J Arthroplasty. 2024 Apr 25:S0883-5403(24)00378-4. doi: 10.1016/j.arth.2024.04.055. Online ahead of print.

Abstract

Introduction: Utilization of total knee arthroplasty (TKA) continues to rise among patients who have a high comorbidity burden (HCB). With changes in reimbursement models over the past decade, it is essential to assess the financial impact of HCB TKA on health care systems. This study aimed to examine trends in revenue and costs associated with TKA in HCB patients over time.

Methods: Of 14,978 TKA performed at a large, urban academic medical center between 2013 and 2021, we retrospectively analyzed HCB patients (Charlson comorbidity index [CCI] ≥ 5 and American Society of Anesthesiology [ASA] scores of 3 or 4). A total of 1,156 HCB TKA patients who had complete financial data were identified. Patient demographics, perioperative data, revenue, costs, and contribution margin (CM) were collected for each patient. Changes in these financial values over time, as a percentage of 2013 values, were analyzed. Linear regression was performed with a trend analysis to determine significance.

Results: From 2013 to 2021, the percentage of HCB TKAs per year increased from 4.2% in 2013 to 16.5% in 2021 (P<0.001). The revenue of TKA in HCB patients remained steady (P = 0.093), while direct costs increased significantly (32.0%; P = 0.015), resulting in a decline of CM to a low of 82.3% of 2013 margins. There was no significant change in rates of 90-day complications or home discharge following HCB TKA during the study period.

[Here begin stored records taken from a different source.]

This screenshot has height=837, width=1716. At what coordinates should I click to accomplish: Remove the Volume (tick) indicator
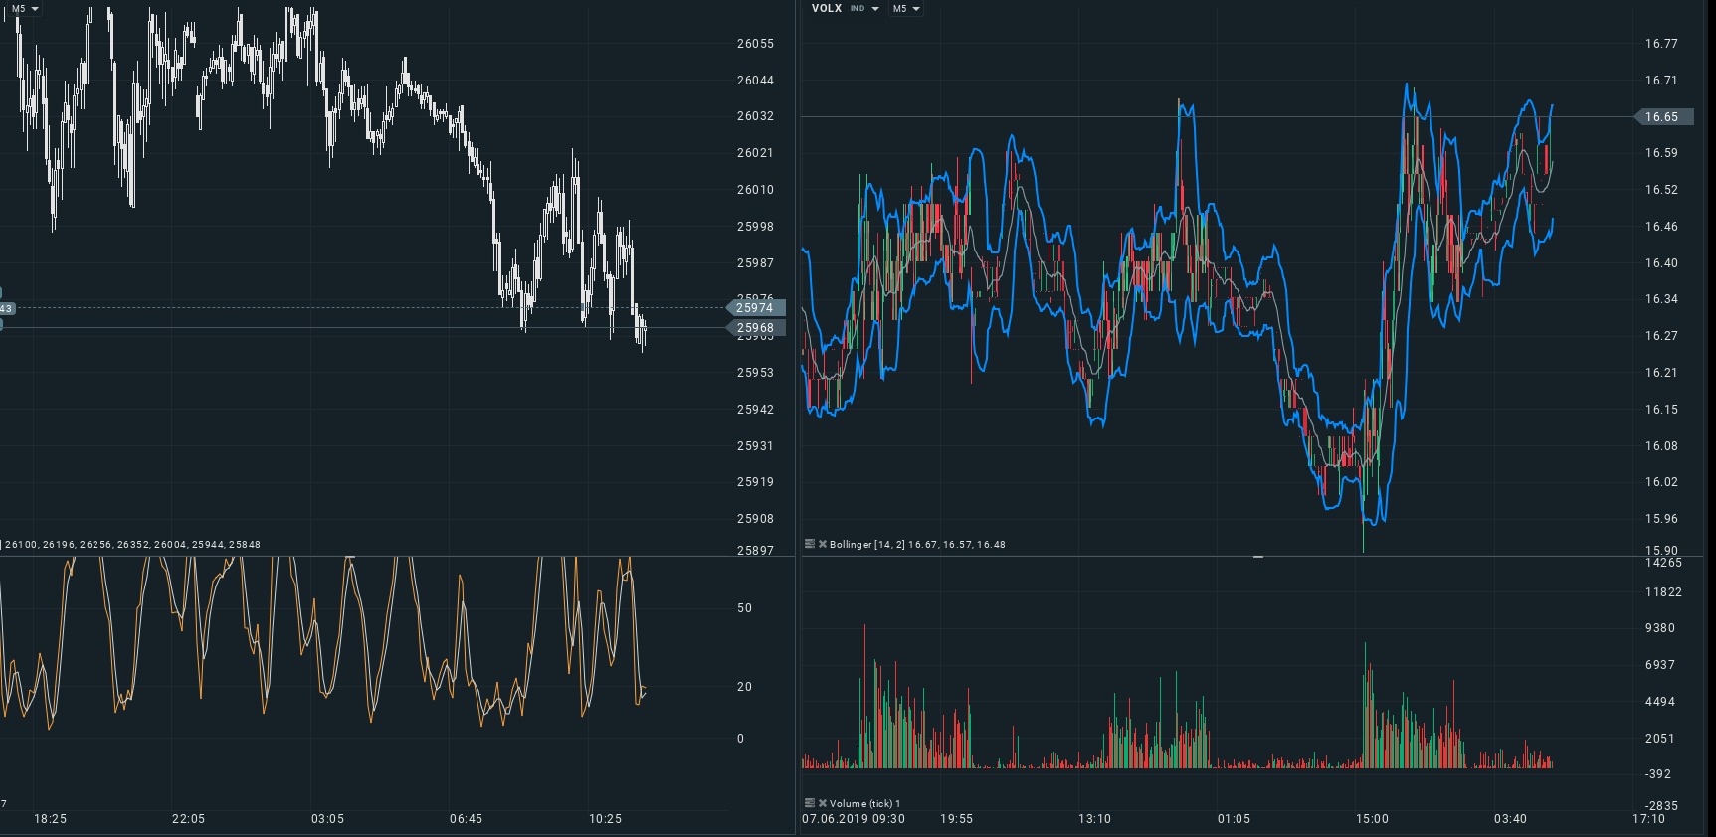point(823,803)
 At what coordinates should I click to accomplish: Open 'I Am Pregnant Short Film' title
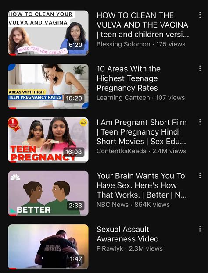[142, 132]
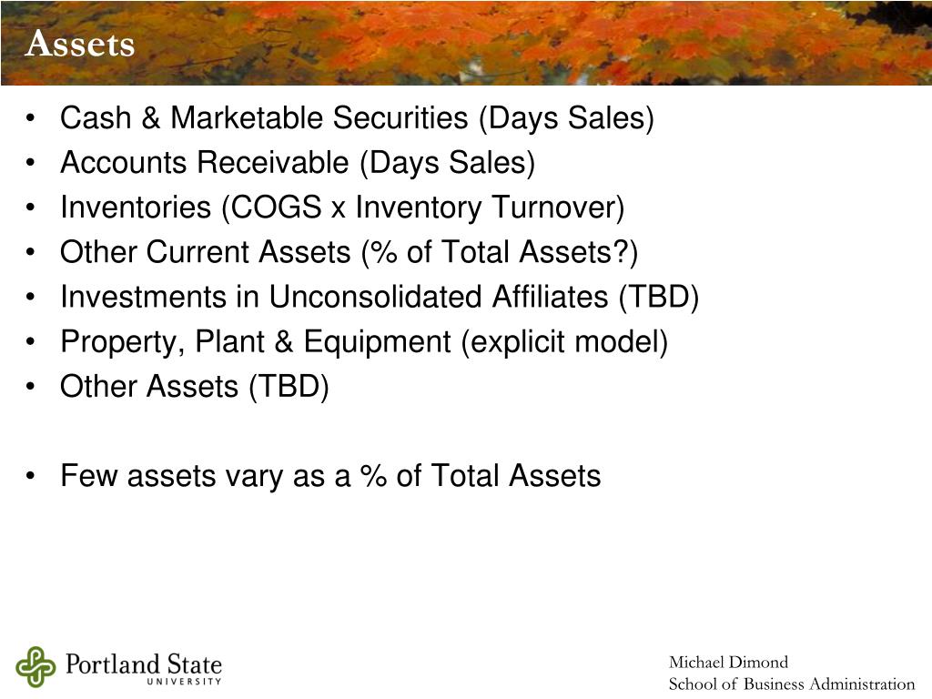Click the Other Assets (TBD) line
Image resolution: width=932 pixels, height=699 pixels.
click(x=195, y=386)
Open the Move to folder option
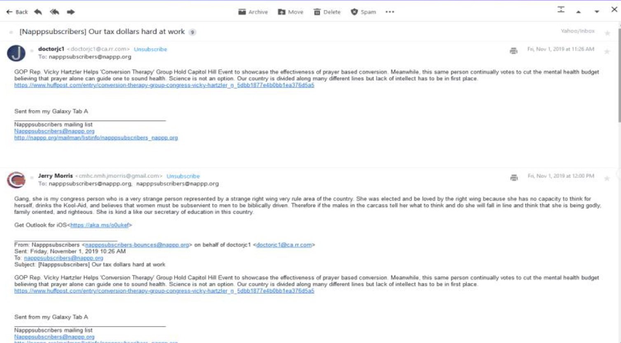621x343 pixels. click(291, 12)
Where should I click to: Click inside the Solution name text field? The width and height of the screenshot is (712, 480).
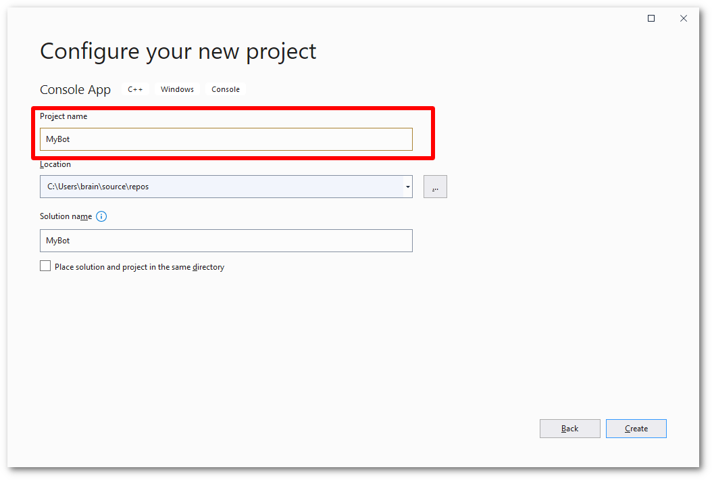point(226,241)

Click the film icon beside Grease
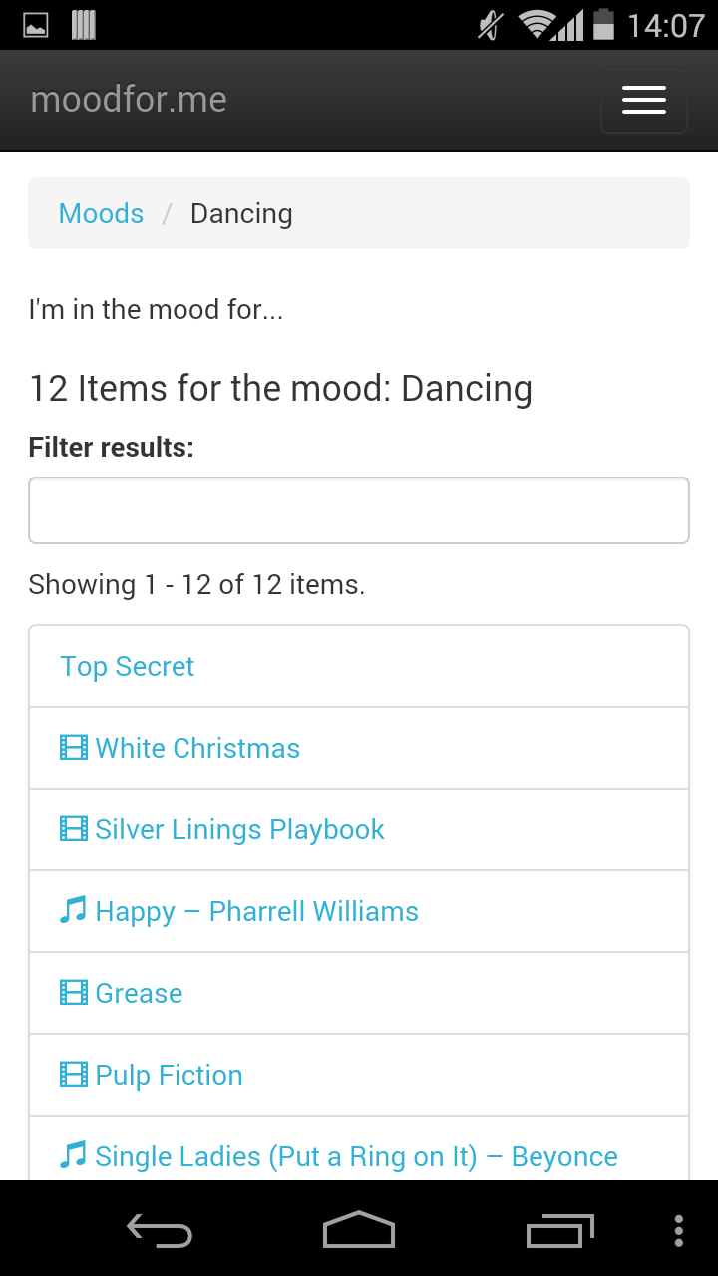pos(74,993)
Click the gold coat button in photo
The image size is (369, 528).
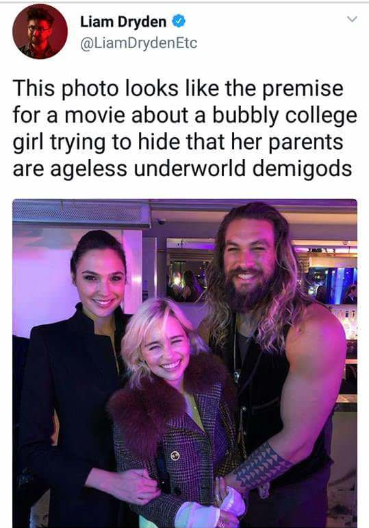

Conclusion: The results of this study indicate a major rise in cost for TKA among HCB patients, without a corresponding rise in revenue. As more patients who have HCB become candidates for TKA, the negative financial impact on institutions should be considered, as payments to institutions do not adequately reflect patient complexity. A re-evaluation of institutional payments for medically complex TKA patients is warranted to maintain patient access among at-need populations.